BEGIN Excerpted data
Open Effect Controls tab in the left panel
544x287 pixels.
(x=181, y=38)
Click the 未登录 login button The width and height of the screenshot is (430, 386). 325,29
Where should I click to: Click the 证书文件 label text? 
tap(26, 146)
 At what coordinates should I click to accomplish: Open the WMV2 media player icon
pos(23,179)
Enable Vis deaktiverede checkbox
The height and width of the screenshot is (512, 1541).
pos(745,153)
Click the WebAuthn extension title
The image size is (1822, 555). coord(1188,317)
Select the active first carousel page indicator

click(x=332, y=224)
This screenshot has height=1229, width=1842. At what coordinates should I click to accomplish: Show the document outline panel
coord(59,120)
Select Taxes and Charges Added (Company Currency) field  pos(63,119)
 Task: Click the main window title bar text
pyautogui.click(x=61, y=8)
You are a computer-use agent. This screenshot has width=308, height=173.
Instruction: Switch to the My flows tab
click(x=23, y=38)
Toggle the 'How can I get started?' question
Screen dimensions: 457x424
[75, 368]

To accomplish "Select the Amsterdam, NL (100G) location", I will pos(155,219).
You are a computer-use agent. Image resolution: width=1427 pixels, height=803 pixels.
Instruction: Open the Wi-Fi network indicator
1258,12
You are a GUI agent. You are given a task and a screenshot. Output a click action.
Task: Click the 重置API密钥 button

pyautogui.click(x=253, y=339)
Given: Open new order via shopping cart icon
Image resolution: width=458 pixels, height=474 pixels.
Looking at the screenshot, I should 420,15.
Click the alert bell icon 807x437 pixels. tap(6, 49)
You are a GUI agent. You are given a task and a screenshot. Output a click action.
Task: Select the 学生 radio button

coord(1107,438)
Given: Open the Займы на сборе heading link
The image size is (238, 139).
END Excerpted data
Task details: Pull every line containing "agent" from the entries above and copy it.

Solution to this task:
You are a computer-use agent. This screenshot has width=308, height=173.
You are a computer-use agent. Image resolution: width=1427 pixels, height=803 pixels.
You are a GUI agent. You are given a task and a screenshot. Output a click action.
You are a GUI agent. You are given a task and a screenshot. Output a click action.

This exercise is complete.